Further Outpatient Care:
Lactate levels should be monitored closely.
A dietary log should be completed to help evaluate dietary manipulations and to ensure compliance.
An informational statement that describes the child's disorder and the appropriate medical treatment for the disorder in an emergency setting should be carried by the parents at all times.
Prognosis:
Although diet manipulation and supplementation of substrates and cofactors can reverse some of the biochemical abnormalities, neurologic abnormalities typically progress, and demise within the first 6 months of life is the rule.

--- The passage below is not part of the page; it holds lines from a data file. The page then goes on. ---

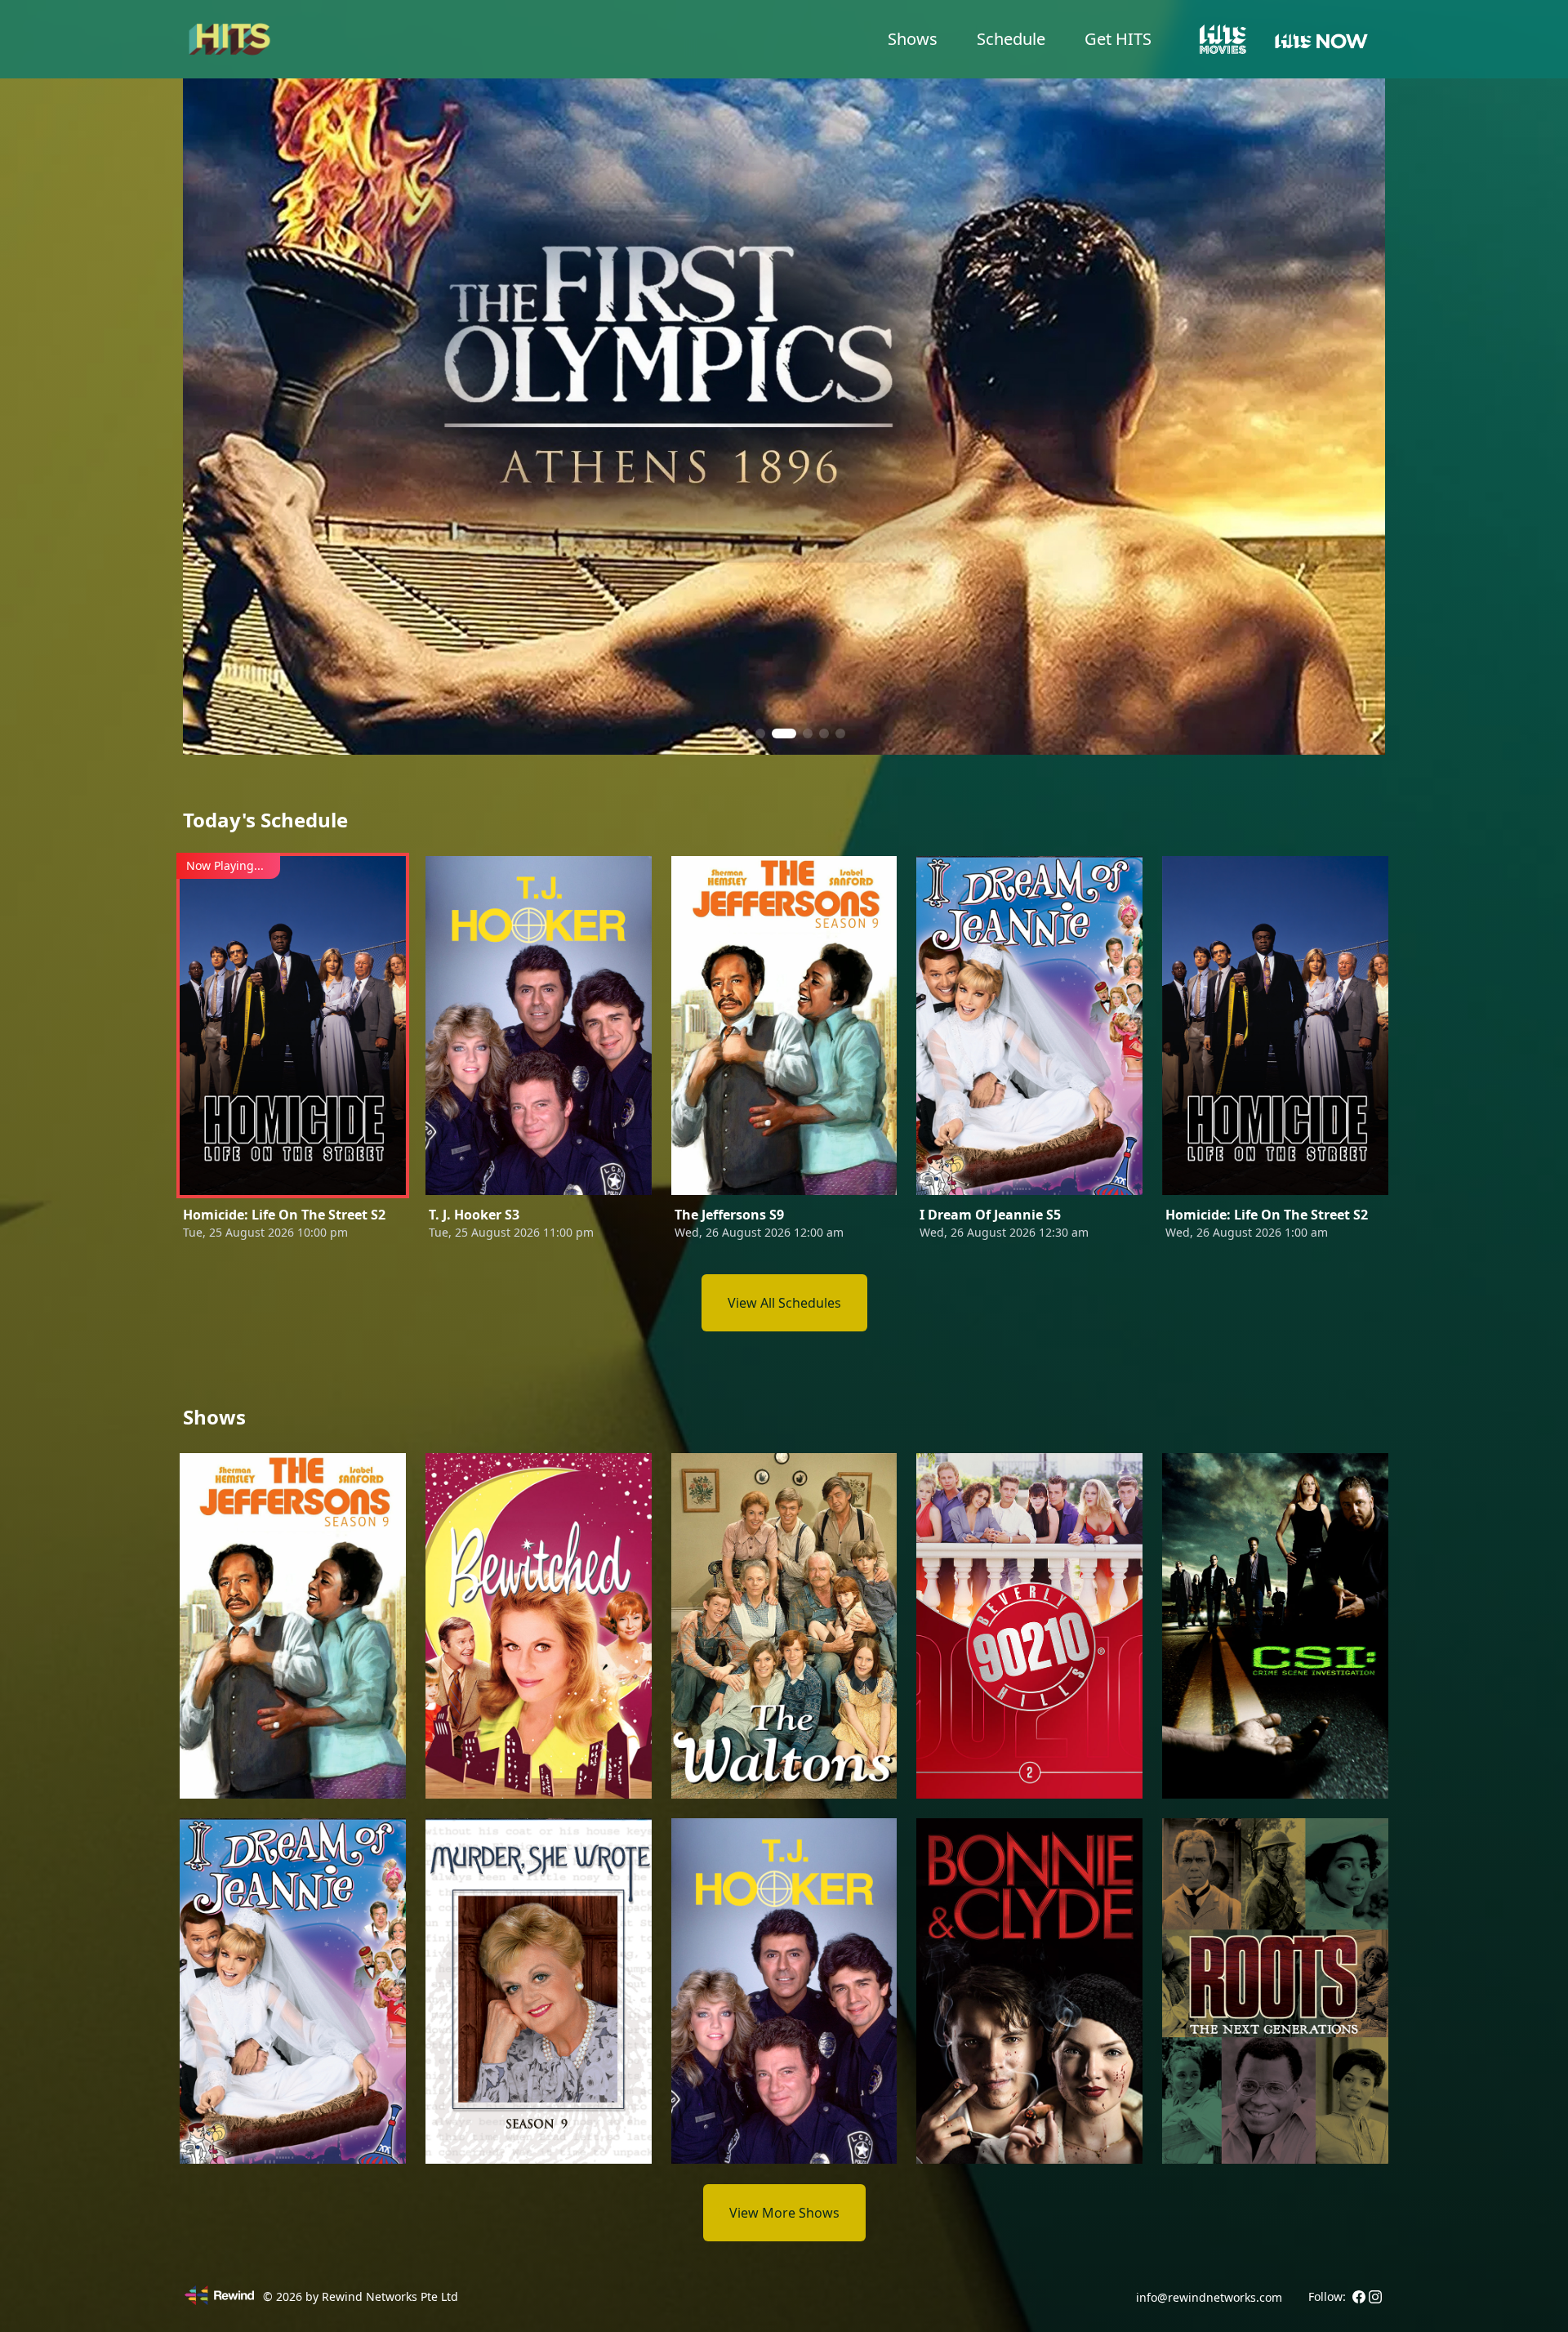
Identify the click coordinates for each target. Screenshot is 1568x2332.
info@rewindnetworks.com (1209, 2297)
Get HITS (1118, 39)
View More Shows (784, 2213)
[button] (728, 733)
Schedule (1011, 39)
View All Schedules (784, 1303)
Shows (913, 39)
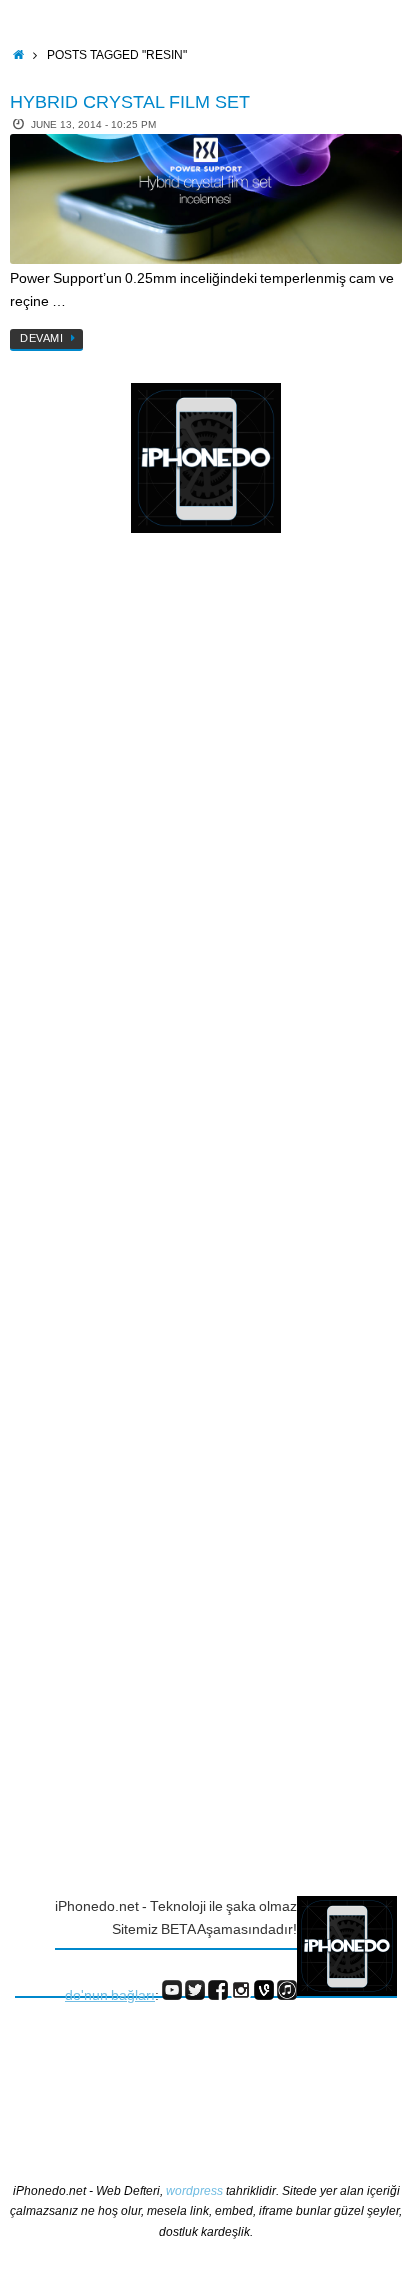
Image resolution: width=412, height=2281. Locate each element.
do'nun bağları (110, 1995)
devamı (41, 338)
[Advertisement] (95, 875)
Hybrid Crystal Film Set (130, 102)
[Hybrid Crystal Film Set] (206, 199)
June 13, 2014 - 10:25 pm (93, 124)
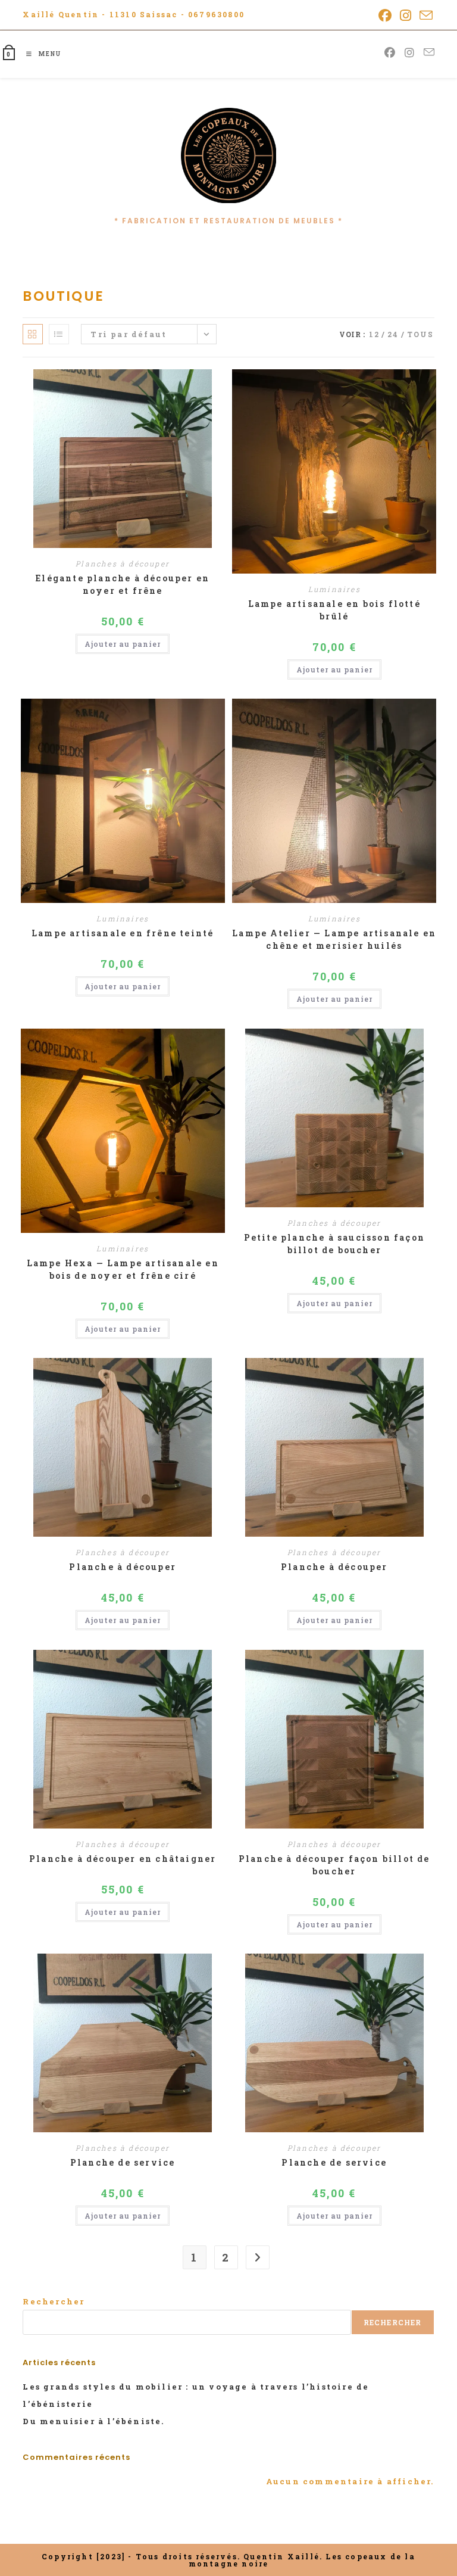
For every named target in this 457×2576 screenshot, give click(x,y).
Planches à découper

Enzyme activity of cultured chorionic villus cells can be determined in time to allow for early prenatal diagnosis.
Patient Education:
The patient and the parents should be well educated on the factors that elicit a crisis and the early signs of decompensation.
For excellent patient education resources, please refer to eMedicinehealth.
Medical/Legal Pitfalls:
Several other metabolic encephalopathies can manifest with the same signs and symptoms as PCD. Exclude other disorders of the citric acid cycle, such as PDC deficiency and other mitochondropathies. Biotinidase deficiency is also important to exclude because it is potentially treatable.
MRI brain abnormalities can be essential to the diagnosis of an energy deficiency syndrome such as PCD but may not develop early in the disease course. Thus, repeat MRI scans at regular intervals in children who display signs and symptoms consistent with an energy deficiency syndrome.
Urine organic acids may be nonspecific or may only demonstrate abnormalities during times of stress. Thus, this test may need to be repeated several times for a meaningful result.